> [Task prompt]: Retype the following lines of records exactly as they appear, covering every one of them.

Collected data
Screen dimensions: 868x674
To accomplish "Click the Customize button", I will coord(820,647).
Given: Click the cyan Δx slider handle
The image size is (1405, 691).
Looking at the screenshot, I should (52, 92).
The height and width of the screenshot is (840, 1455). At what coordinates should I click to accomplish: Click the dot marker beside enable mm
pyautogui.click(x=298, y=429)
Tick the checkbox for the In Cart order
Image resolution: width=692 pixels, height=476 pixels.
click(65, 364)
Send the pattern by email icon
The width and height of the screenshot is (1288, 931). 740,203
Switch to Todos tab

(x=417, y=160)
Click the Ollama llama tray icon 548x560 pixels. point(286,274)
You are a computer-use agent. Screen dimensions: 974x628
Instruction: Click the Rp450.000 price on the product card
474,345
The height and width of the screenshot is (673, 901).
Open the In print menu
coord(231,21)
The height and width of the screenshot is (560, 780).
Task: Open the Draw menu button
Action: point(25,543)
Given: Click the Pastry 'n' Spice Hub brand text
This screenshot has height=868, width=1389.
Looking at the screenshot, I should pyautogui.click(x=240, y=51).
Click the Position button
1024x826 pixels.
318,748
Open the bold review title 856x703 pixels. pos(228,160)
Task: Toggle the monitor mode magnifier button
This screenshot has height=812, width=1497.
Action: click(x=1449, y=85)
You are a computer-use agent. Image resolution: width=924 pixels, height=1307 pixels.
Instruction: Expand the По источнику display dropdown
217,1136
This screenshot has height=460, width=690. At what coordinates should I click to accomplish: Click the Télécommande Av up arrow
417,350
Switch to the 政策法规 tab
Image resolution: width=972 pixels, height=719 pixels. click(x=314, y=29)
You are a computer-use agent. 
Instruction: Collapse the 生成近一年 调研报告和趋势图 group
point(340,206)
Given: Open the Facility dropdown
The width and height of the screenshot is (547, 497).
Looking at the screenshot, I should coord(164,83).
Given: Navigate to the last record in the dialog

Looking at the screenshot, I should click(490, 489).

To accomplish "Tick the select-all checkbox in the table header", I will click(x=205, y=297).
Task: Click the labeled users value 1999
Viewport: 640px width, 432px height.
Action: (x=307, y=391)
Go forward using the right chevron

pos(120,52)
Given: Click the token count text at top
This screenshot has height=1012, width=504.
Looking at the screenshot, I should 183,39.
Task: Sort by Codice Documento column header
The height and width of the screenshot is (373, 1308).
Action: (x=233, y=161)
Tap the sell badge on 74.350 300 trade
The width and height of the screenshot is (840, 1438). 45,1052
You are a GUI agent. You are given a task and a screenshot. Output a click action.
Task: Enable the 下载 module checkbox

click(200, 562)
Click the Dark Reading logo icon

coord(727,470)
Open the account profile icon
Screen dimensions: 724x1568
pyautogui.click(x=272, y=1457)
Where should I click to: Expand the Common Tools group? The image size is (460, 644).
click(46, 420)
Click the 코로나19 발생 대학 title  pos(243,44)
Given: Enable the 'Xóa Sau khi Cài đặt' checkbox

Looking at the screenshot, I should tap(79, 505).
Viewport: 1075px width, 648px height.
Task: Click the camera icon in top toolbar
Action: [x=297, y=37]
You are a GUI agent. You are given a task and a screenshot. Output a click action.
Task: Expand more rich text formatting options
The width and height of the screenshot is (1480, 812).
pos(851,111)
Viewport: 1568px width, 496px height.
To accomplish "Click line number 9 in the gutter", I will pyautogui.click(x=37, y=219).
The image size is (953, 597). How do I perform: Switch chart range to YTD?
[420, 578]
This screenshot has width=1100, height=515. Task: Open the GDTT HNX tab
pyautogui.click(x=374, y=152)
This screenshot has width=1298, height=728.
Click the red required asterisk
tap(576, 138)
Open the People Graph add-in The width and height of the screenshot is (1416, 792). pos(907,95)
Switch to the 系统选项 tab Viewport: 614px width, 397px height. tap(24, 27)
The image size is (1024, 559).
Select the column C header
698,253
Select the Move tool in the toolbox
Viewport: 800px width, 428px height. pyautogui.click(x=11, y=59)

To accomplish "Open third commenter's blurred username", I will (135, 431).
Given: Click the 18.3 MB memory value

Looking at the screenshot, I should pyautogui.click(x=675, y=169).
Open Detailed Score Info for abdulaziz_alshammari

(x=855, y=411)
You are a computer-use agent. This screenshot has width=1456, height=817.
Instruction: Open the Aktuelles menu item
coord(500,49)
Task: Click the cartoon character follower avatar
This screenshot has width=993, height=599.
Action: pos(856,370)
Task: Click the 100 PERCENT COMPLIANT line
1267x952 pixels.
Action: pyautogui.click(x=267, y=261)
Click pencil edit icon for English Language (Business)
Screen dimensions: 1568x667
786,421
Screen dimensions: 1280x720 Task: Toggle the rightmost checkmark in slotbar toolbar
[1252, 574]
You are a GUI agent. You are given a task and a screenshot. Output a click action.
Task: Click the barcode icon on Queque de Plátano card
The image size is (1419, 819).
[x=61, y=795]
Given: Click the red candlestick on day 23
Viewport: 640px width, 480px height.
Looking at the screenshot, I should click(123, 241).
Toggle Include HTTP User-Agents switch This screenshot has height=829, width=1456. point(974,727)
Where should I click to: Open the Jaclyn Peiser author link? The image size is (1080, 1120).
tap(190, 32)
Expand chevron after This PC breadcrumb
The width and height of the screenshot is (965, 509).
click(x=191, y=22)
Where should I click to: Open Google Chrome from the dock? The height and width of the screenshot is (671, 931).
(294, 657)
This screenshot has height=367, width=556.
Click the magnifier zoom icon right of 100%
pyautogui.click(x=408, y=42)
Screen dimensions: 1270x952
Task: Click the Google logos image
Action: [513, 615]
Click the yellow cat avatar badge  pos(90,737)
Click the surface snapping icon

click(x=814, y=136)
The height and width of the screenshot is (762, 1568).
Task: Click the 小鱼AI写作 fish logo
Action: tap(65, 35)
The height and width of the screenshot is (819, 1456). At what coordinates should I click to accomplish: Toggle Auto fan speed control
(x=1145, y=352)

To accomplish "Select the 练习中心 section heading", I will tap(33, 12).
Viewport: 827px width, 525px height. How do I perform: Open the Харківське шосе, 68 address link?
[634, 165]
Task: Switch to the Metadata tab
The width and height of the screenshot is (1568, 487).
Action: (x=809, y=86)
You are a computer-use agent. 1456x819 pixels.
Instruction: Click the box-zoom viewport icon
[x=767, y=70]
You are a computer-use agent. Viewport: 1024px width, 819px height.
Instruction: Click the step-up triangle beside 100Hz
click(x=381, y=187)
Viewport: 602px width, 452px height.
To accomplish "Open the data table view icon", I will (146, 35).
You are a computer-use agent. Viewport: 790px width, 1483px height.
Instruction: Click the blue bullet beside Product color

> [Answer for this exercise]:
Screen dimensions: 868x674
To accomplish "Click the Customize button", I will coord(820,647).
Given: Click the cyan Δx slider handle
The image size is (1405, 691).
Looking at the screenshot, I should (52, 92).
The height and width of the screenshot is (840, 1455). At what coordinates should I click to accomplish: Click the dot marker beside enable mm
pyautogui.click(x=298, y=429)
Tick the checkbox for the In Cart order
Image resolution: width=692 pixels, height=476 pixels.
click(65, 364)
Send the pattern by email icon
The width and height of the screenshot is (1288, 931). 740,203
Switch to Todos tab

(x=417, y=160)
Click the Ollama llama tray icon 548x560 pixels. point(286,274)
You are a computer-use agent. Screen dimensions: 974x628
Instruction: Click the Rp450.000 price on the product card
474,345
The height and width of the screenshot is (673, 901).
Open the In print menu
coord(231,21)
The height and width of the screenshot is (560, 780).
Task: Open the Draw menu button
Action: point(25,543)
Given: Click the Pastry 'n' Spice Hub brand text
This screenshot has height=868, width=1389.
Looking at the screenshot, I should pyautogui.click(x=240, y=51).
Click the Position button
1024x826 pixels.
318,748
Open the bold review title 856x703 pixels. pos(228,160)
Task: Toggle the monitor mode magnifier button
This screenshot has height=812, width=1497.
Action: click(x=1449, y=85)
You are a computer-use agent. Image resolution: width=924 pixels, height=1307 pixels.
Instruction: Expand the По источнику display dropdown
217,1136
This screenshot has height=460, width=690. At what coordinates should I click to accomplish: Click the Télécommande Av up arrow
417,350
Switch to the 政策法规 tab
Image resolution: width=972 pixels, height=719 pixels. click(x=314, y=29)
You are a computer-use agent. 
Instruction: Collapse the 生成近一年 调研报告和趋势图 group
point(340,206)
Given: Open the Facility dropdown
The width and height of the screenshot is (547, 497).
Looking at the screenshot, I should coord(164,83).
Given: Navigate to the last record in the dialog

Looking at the screenshot, I should click(490, 489).

To accomplish "Tick the select-all checkbox in the table header", I will click(x=205, y=297).
Task: Click the labeled users value 1999
Viewport: 640px width, 432px height.
Action: (x=307, y=391)
Go forward using the right chevron

pos(120,52)
Given: Click the token count text at top
This screenshot has height=1012, width=504.
Looking at the screenshot, I should 183,39.
Task: Sort by Codice Documento column header
The height and width of the screenshot is (373, 1308).
Action: (x=233, y=161)
Tap the sell badge on 74.350 300 trade
The width and height of the screenshot is (840, 1438). 45,1052
You are a GUI agent. You are given a task and a screenshot. Output a click action.
Task: Enable the 下载 module checkbox

click(200, 562)
Click the Dark Reading logo icon

coord(727,470)
Open the account profile icon
Screen dimensions: 724x1568
pyautogui.click(x=272, y=1457)
Where should I click to: Expand the Common Tools group? The image size is (460, 644).
click(46, 420)
Click the 코로나19 발생 대학 title  pos(243,44)
Given: Enable the 'Xóa Sau khi Cài đặt' checkbox

Looking at the screenshot, I should tap(79, 505).
Viewport: 1075px width, 648px height.
Task: Click the camera icon in top toolbar
Action: [x=297, y=37]
You are a GUI agent. You are given a task and a screenshot. Output a click action.
Task: Expand more rich text formatting options
The width and height of the screenshot is (1480, 812).
pos(851,111)
Viewport: 1568px width, 496px height.
To accomplish "Click line number 9 in the gutter", I will pyautogui.click(x=37, y=219).
The image size is (953, 597). How do I perform: Switch chart range to YTD?
[420, 578]
This screenshot has width=1100, height=515. Task: Open the GDTT HNX tab
pyautogui.click(x=374, y=152)
This screenshot has width=1298, height=728.
Click the red required asterisk
tap(576, 138)
Open the People Graph add-in The width and height of the screenshot is (1416, 792). pos(907,95)
Switch to the 系统选项 tab Viewport: 614px width, 397px height. tap(24, 27)
The image size is (1024, 559).
Select the column C header
698,253
Select the Move tool in the toolbox
Viewport: 800px width, 428px height. pyautogui.click(x=11, y=59)

To accomplish "Open third commenter's blurred username", I will (135, 431).
Given: Click the 18.3 MB memory value

Looking at the screenshot, I should pyautogui.click(x=675, y=169).
Open Detailed Score Info for abdulaziz_alshammari

(x=855, y=411)
You are a computer-use agent. This screenshot has width=1456, height=817.
Instruction: Open the Aktuelles menu item
coord(500,49)
Task: Click the cartoon character follower avatar
This screenshot has width=993, height=599.
Action: pos(856,370)
Task: Click the 100 PERCENT COMPLIANT line
1267x952 pixels.
Action: pyautogui.click(x=267, y=261)
Click pencil edit icon for English Language (Business)
Screen dimensions: 1568x667
786,421
Screen dimensions: 1280x720 Task: Toggle the rightmost checkmark in slotbar toolbar
[1252, 574]
You are a GUI agent. You are given a task and a screenshot. Output a click action.
Task: Click the barcode icon on Queque de Plátano card
The image size is (1419, 819).
[x=61, y=795]
Given: Click the red candlestick on day 23
Viewport: 640px width, 480px height.
Looking at the screenshot, I should click(123, 241).
Toggle Include HTTP User-Agents switch This screenshot has height=829, width=1456. point(974,727)
Where should I click to: Open the Jaclyn Peiser author link? The image size is (1080, 1120).
tap(190, 32)
Expand chevron after This PC breadcrumb
The width and height of the screenshot is (965, 509).
click(x=191, y=22)
Where should I click to: Open Google Chrome from the dock? The height and width of the screenshot is (671, 931).
(294, 657)
This screenshot has height=367, width=556.
Click the magnifier zoom icon right of 100%
pyautogui.click(x=408, y=42)
Screen dimensions: 1270x952
Task: Click the Google logos image
Action: [513, 615]
Click the yellow cat avatar badge  pos(90,737)
Click the surface snapping icon

click(x=814, y=136)
The height and width of the screenshot is (762, 1568).
Task: Click the 小鱼AI写作 fish logo
Action: tap(65, 35)
The height and width of the screenshot is (819, 1456). At what coordinates should I click to accomplish: Toggle Auto fan speed control
(x=1145, y=352)

To accomplish "Select the 练习中心 section heading", I will tap(33, 12).
Viewport: 827px width, 525px height. How do I perform: Open the Харківське шосе, 68 address link?
[634, 165]
Task: Switch to the Metadata tab
The width and height of the screenshot is (1568, 487).
Action: (x=809, y=86)
You are a computer-use agent. 1456x819 pixels.
Instruction: Click the box-zoom viewport icon
[x=767, y=70]
You are a computer-use agent. Viewport: 1024px width, 819px height.
Instruction: Click the step-up triangle beside 100Hz
click(x=381, y=187)
Viewport: 602px width, 452px height.
To accomplish "Open the data table view icon", I will (146, 35).
You are a computer-use agent. Viewport: 790px width, 1483px height.
Instruction: Click the blue bullet beside Product color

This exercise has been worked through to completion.